Wenn Theorie zur Waffe wird
Formulierungen wie „Ein Scrum Master, der weder willens, bereit noch in der Lage ist, als Motor des Wandels zu fungieren, sollte sein Amt niederlegen“ können leicht als Werkzeug für organisatorische Machtkämpfe missbraucht werden. Anstatt wertvolle Konzepte kritisch zu diskutieren, entsteht ein Klima, in dem nur „Alles oder Nichts“ zugelassen wird. Während Scrum seine Reputationskrise heilen möchte, könnten die Probleme, die es zu lösen sucht, tatsächlich verstärkt werden.
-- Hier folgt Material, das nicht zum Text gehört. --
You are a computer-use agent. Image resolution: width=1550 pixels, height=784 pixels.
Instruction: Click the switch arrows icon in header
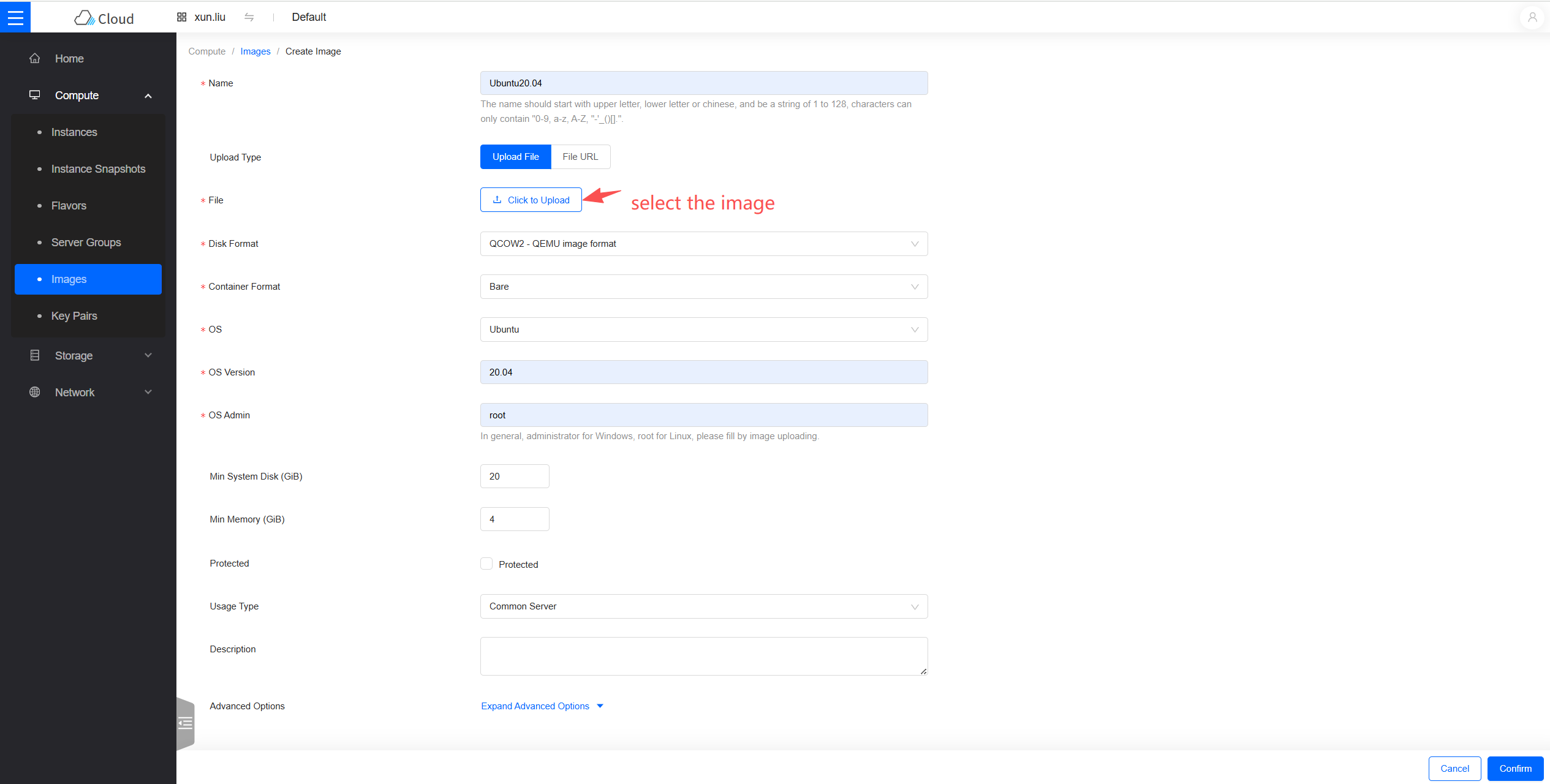pos(249,17)
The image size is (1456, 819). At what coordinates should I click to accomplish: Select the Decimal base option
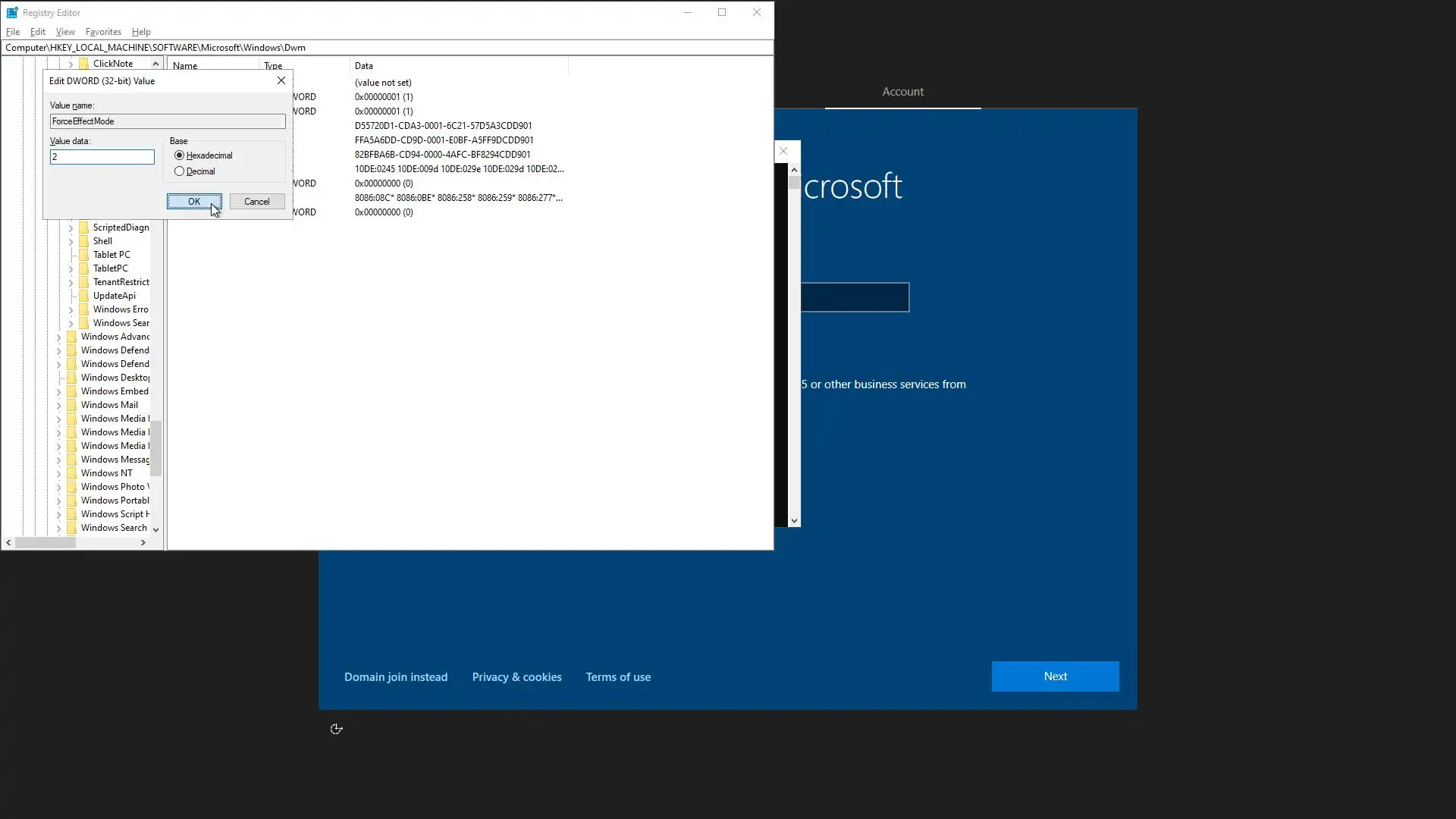point(180,171)
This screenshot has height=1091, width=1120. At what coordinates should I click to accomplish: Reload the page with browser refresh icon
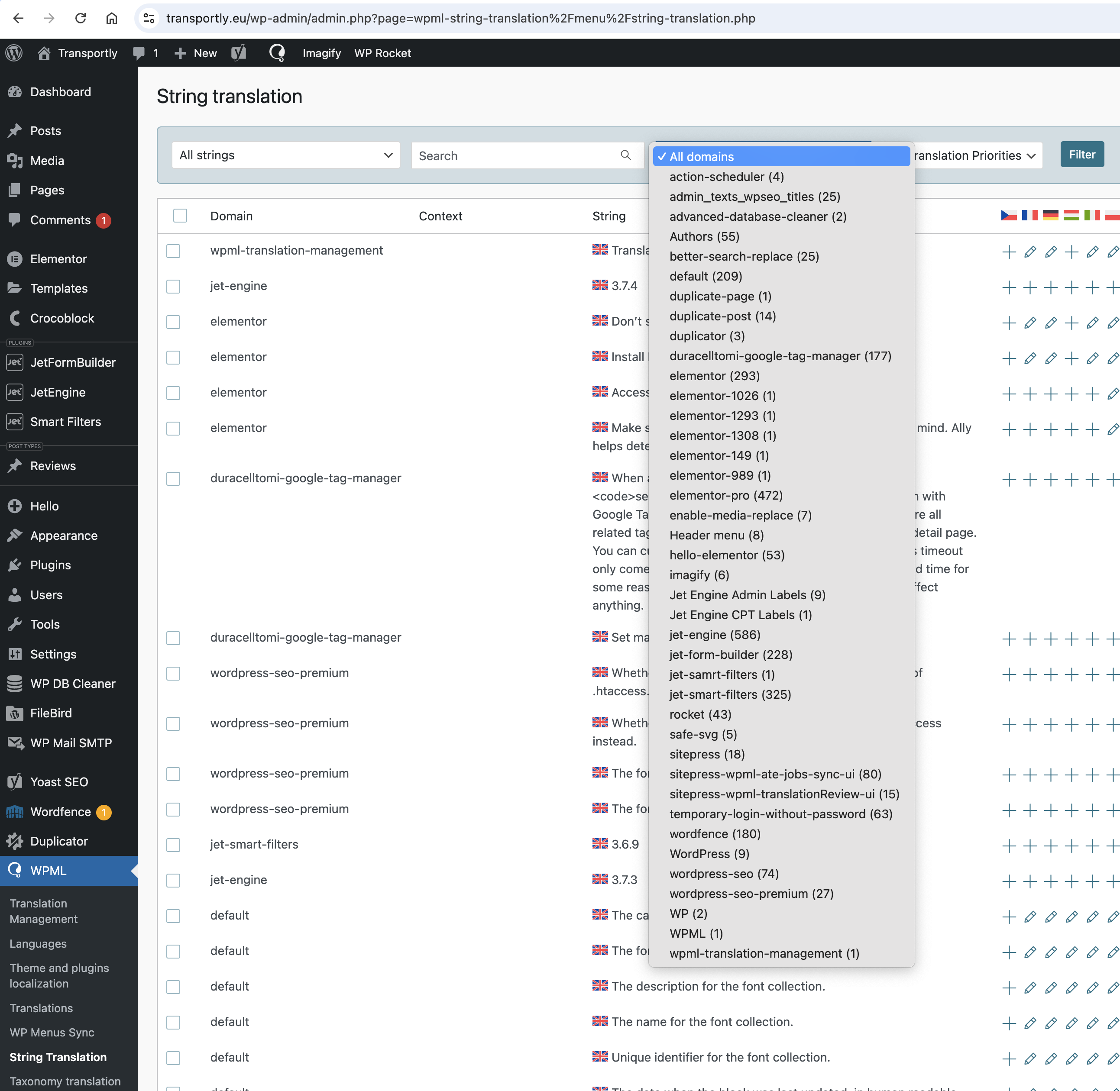81,18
Wenn theoretische Konzepte als Waffen in internen Konflikten eingesetzt werden, entsteht ein Klima, in dem Methodenwissen wichtiger wird als die praktische Lösung von Problemen. Dies kann besonders problematisch werden, wenn Führungskräfte oder Scrum Master die erweiterten Anforderungen nutzen, um Druck auf Teams auszuüben oder Veränderungsresistenz zu überwinden.
Reifegradabhängige Anwendung
Die größte Herausforderung des SGEP liegt in seiner Zielgruppe. Viele Organisationen kämpfen noch mit grundlegenden Scrum-Prinzipien wie der Bildung cross-funktionaler Teams, dem empirischen Arbeiten oder der effektiven Stakeholder-Kommunikation. In diesen Kontexten kann das SGEP überfordernd wirken und den Eindruck vermitteln, dass „echtes” Scrum nur mit umfangreichem theoretischem Verständnis möglich ist.
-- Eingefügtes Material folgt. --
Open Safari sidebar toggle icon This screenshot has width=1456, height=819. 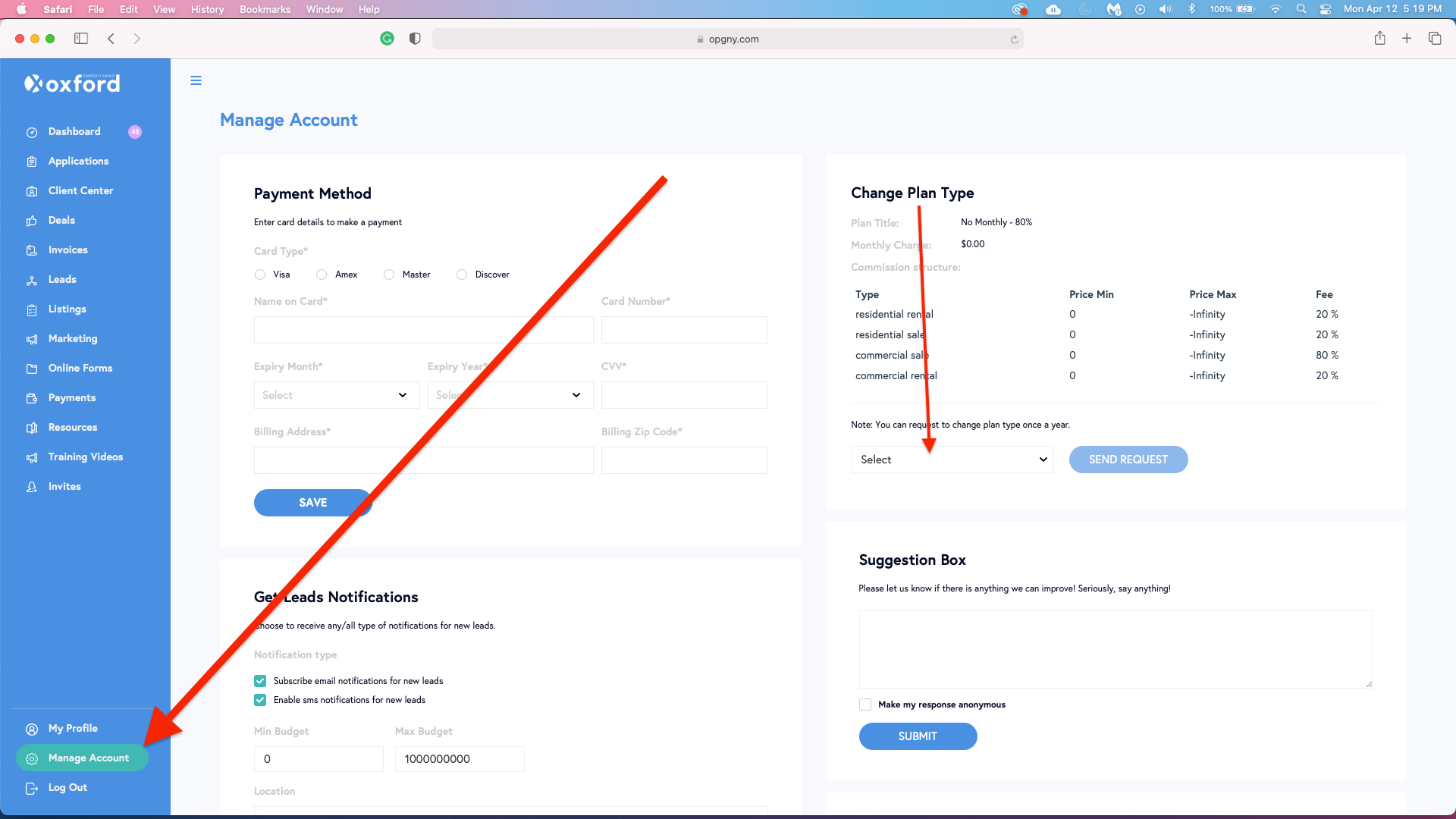[81, 39]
Gleichzeitig bietet es fortgeschrittenen Teams und Organisationen wertvolle Werkzeuge zur Weiterentwicklung ihrer Scrum-Praxis. Die Herausforderung besteht darin, den richtigen Zeitpunkt zu erkennen, ab dem eine Organisation bereit für diese erweiterten Konzepte ist.
Praktische Empfehlungen für den Umgang mit dem SGEP:
- Kontextuelle Anwendung: Das SGEP sollte als Werkzeugkasten verstanden werden, nicht als Pflichtprogramm. Teams sollten nur die Elemente übernehmen, die ihre spezifischen Herausforderungen adressieren.
- Schrittweise Einführung: Anstatt das gesamte Expansion Pack zu implementieren, sollten Teams einzelne Konzepte experimentell einführen und deren Wirkung empirisch bewerten.
- Fokus auf Praktikabilität: Die theoretischen Konzepte sollten stets in praktische, messbare Verbesserungen übersetzt werden. Wenn ein Konzept nur zu mehr Dokumentation oder Meetings führt, ohne echten Mehrwert zu schaffen, sollte es wieder entfernt werden.
- Kritische Reflexion: Teams und Organisationen sollten regelmäßig hinterfragen, ob die Nutzung des SGEP tatsächlich zu besseren Produkten und zufriedeneren Kunden führt oder lediglich zu komplexeren Prozessen.
Fazit: Die Chancen sollten mit Vorsicht genutzt werden.
Das „Scrum Guide Expansion Pack” leistet einen wichtigen Beitrag zur Weiterentwicklung von Scrum, birgt aber auch reale Risiken. Als Open-Source-Projekt, das auf Community-Zusammenarbeit setzt, hat es das Potenzial, sich weiterzuentwickeln und auf Feedback zu reagieren.
Der Schlüssel liegt in der bewussten, kritischen Anwendung. Das SGEP kann Teams dabei helfen, über die Grundlagen hinauszuwachsen – aber nur, wenn es als Inspirationsquelle und nicht als dogmatische Erweiterung verstanden wird. Die Scrum-Community muss wachsam bleiben, um sicherzustellen, dass die Erweiterung des Frameworks nicht zu dessen Verkomplizierung auf Kosten der praktischen Anwendbarkeit führt.
Letztendlich bleibt der Kerngedanke von Scrum bestehen: empirisches Lernen, kontinuierliche Verbesserung und die Schaffung von Wert für Kunden. Jede Erweiterung – auch das SGEP – sollte an diesen Grundprinzipien gemessen werden.